▶ [What to work on]: Copy out exactly the lines beginning with the one that contains "Screen dimensions: 600x500" and ending at the last line of the listing, skipping any pictures.

(Data for processing)

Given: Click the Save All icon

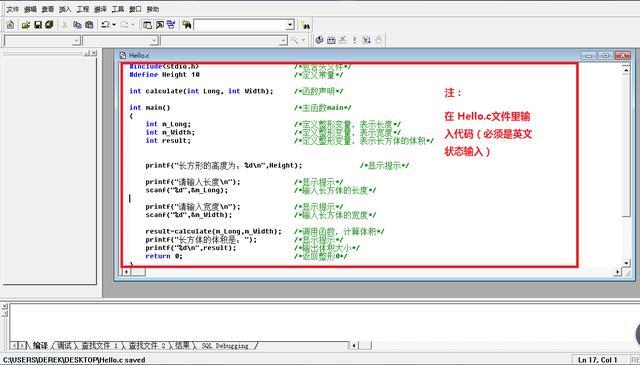Looking at the screenshot, I should (49, 25).
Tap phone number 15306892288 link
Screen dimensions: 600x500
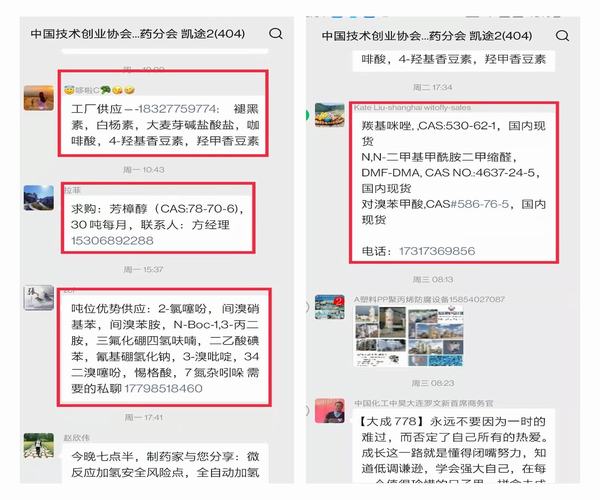(112, 241)
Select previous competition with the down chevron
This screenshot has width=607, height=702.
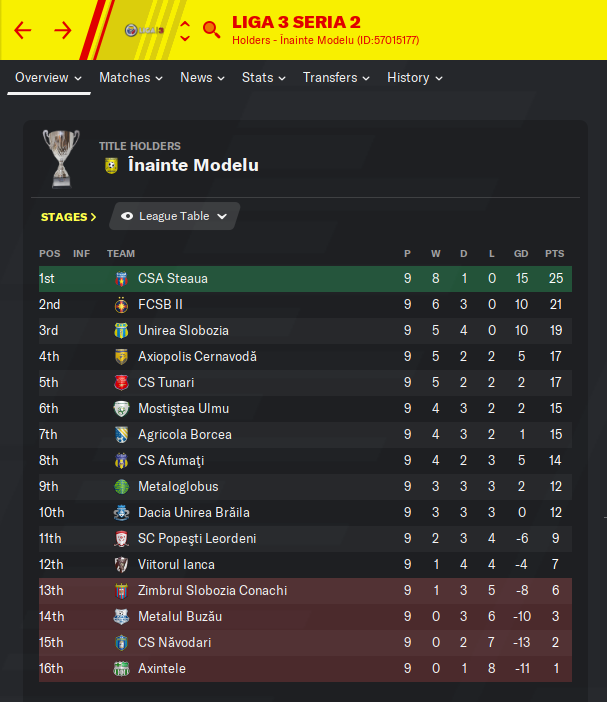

(End Data for processing)

▶ [Exercise answer]:
Screen dimensions: 600x500
(112, 241)
Select previous competition with the down chevron
This screenshot has width=607, height=702.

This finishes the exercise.